[[ RECORDS FOR THE TASK, beginning ]]

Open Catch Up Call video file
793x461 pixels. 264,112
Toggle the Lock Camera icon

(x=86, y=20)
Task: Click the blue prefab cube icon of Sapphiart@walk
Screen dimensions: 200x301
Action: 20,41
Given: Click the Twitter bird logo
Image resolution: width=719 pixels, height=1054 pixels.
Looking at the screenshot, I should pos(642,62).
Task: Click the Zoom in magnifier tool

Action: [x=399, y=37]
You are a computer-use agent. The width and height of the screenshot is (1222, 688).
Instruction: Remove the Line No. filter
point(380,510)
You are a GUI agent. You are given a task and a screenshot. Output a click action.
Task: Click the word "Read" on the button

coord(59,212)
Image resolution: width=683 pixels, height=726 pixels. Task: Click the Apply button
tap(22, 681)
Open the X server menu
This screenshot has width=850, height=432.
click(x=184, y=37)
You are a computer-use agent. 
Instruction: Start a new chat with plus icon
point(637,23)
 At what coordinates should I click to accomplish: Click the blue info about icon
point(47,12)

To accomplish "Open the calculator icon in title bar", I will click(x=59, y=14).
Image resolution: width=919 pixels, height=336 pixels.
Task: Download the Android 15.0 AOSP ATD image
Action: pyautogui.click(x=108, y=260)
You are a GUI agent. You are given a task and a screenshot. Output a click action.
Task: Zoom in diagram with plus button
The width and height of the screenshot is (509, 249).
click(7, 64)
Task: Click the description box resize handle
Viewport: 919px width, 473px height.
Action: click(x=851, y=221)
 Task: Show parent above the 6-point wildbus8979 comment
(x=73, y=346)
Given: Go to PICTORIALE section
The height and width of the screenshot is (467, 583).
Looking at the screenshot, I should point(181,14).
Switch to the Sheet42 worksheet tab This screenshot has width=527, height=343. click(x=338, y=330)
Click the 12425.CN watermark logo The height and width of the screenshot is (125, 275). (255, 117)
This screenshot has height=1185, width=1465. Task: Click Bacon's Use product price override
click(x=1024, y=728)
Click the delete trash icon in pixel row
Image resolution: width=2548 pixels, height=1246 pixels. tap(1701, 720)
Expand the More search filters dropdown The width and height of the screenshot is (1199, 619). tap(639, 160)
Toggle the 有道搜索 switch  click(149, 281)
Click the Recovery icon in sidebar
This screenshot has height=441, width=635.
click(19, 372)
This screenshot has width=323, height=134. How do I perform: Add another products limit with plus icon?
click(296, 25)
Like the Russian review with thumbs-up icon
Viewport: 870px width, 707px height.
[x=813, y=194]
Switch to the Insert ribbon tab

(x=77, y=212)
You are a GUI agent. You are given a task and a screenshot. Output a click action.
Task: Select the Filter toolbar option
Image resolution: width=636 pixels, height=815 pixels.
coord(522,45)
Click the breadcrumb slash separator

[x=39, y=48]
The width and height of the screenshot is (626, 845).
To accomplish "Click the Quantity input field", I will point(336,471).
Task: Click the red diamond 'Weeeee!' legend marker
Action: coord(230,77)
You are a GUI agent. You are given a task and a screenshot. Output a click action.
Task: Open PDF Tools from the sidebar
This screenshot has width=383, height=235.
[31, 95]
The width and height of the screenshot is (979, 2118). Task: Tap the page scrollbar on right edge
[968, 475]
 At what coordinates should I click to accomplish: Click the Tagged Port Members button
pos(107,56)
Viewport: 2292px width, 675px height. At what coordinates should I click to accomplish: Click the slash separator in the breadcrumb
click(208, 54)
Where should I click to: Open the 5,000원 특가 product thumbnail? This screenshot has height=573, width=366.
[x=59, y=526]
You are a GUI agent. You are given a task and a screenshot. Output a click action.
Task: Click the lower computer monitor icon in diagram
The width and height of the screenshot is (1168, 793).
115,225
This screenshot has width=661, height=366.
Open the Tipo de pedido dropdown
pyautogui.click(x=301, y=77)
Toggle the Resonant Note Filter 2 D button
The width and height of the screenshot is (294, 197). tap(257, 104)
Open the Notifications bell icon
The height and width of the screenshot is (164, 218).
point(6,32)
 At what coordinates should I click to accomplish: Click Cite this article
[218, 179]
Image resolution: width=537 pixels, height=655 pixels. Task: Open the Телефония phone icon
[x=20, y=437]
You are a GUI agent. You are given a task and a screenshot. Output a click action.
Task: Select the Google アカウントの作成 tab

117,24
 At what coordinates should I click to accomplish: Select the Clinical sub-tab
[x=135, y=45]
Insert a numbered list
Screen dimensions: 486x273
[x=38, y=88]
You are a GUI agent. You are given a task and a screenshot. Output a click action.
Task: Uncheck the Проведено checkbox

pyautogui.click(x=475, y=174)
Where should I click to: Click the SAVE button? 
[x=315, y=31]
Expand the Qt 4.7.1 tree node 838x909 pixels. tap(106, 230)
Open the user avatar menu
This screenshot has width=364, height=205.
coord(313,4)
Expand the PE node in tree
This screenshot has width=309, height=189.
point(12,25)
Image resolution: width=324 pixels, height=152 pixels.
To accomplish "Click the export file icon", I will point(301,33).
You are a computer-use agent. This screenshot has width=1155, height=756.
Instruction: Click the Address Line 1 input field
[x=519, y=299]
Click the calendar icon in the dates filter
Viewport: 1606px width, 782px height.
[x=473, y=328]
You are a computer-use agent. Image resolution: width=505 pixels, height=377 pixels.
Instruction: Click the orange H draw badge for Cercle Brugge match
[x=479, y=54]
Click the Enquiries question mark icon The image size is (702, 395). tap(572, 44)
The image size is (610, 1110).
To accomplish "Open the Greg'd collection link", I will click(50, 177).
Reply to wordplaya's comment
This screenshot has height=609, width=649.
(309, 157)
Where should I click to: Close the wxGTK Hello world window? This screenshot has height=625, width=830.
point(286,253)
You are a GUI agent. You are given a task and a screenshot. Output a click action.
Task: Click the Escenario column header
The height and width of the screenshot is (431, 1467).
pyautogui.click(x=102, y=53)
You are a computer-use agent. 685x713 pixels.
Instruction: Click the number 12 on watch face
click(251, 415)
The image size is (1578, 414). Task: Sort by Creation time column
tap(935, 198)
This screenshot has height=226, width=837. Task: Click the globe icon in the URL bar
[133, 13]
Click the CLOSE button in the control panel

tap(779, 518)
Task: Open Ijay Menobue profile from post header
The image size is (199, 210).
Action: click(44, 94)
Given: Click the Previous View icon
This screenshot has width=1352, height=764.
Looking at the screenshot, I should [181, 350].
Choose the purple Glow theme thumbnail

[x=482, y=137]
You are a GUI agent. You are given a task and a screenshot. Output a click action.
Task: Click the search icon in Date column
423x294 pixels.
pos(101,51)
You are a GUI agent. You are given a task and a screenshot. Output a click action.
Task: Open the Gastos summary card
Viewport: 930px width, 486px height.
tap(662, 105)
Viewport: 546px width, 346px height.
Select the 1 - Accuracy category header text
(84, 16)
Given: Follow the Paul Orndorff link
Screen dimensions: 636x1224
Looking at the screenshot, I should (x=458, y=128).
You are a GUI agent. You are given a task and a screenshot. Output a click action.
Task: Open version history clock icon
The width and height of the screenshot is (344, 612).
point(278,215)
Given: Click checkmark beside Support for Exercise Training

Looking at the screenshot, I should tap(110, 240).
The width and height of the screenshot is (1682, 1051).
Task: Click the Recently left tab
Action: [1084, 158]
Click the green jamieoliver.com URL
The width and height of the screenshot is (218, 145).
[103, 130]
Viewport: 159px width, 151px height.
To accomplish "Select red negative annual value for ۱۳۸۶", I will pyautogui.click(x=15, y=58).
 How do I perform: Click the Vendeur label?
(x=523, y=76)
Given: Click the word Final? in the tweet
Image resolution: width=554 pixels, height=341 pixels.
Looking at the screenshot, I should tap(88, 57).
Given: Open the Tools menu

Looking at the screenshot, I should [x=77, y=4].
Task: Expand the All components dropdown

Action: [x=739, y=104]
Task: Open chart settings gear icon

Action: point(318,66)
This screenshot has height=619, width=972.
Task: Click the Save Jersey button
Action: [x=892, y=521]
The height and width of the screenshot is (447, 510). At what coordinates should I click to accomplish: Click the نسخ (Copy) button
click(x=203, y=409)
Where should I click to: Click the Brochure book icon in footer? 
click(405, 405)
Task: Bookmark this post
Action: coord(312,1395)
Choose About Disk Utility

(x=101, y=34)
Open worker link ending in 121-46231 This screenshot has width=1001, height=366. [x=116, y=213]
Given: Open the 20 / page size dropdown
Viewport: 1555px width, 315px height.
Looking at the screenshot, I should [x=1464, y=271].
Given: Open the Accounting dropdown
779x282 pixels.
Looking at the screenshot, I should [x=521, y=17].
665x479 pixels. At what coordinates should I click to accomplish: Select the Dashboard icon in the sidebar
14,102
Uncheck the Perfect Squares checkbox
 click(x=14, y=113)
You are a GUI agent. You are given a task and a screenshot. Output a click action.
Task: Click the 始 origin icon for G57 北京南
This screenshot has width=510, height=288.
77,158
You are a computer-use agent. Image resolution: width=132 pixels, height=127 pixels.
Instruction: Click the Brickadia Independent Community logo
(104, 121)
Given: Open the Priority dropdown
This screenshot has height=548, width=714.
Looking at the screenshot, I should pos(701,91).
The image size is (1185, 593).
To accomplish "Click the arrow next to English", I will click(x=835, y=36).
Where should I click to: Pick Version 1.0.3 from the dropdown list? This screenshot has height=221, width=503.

[[ RECORDS FOR THE TASK, end ]]

### EXERCISE GOAL
Beginning at the line above with "Task: Open chart settings gear icon" and finishing at the line with "You are a computer-use agent. Image resolution: width=132", return each line exactly and return nothing else.

### EXPECTED ANSWER
Task: Open chart settings gear icon

Action: point(318,66)
This screenshot has height=619, width=972.
Task: Click the Save Jersey button
Action: [x=892, y=521]
The height and width of the screenshot is (447, 510). At what coordinates should I click to accomplish: Click the نسخ (Copy) button
click(x=203, y=409)
Where should I click to: Click the Brochure book icon in footer? 
click(405, 405)
Task: Bookmark this post
Action: coord(312,1395)
Choose About Disk Utility

(x=101, y=34)
Open worker link ending in 121-46231 This screenshot has width=1001, height=366. [x=116, y=213]
Given: Open the 20 / page size dropdown
Viewport: 1555px width, 315px height.
Looking at the screenshot, I should [x=1464, y=271].
Given: Open the Accounting dropdown
779x282 pixels.
Looking at the screenshot, I should [x=521, y=17].
665x479 pixels. At what coordinates should I click to accomplish: Select the Dashboard icon in the sidebar
14,102
Uncheck the Perfect Squares checkbox
 click(x=14, y=113)
You are a GUI agent. You are given a task and a screenshot. Output a click action.
Task: Click the 始 origin icon for G57 北京南
This screenshot has width=510, height=288.
77,158
You are a computer-use agent. Image resolution: width=132 pixels, height=127 pixels.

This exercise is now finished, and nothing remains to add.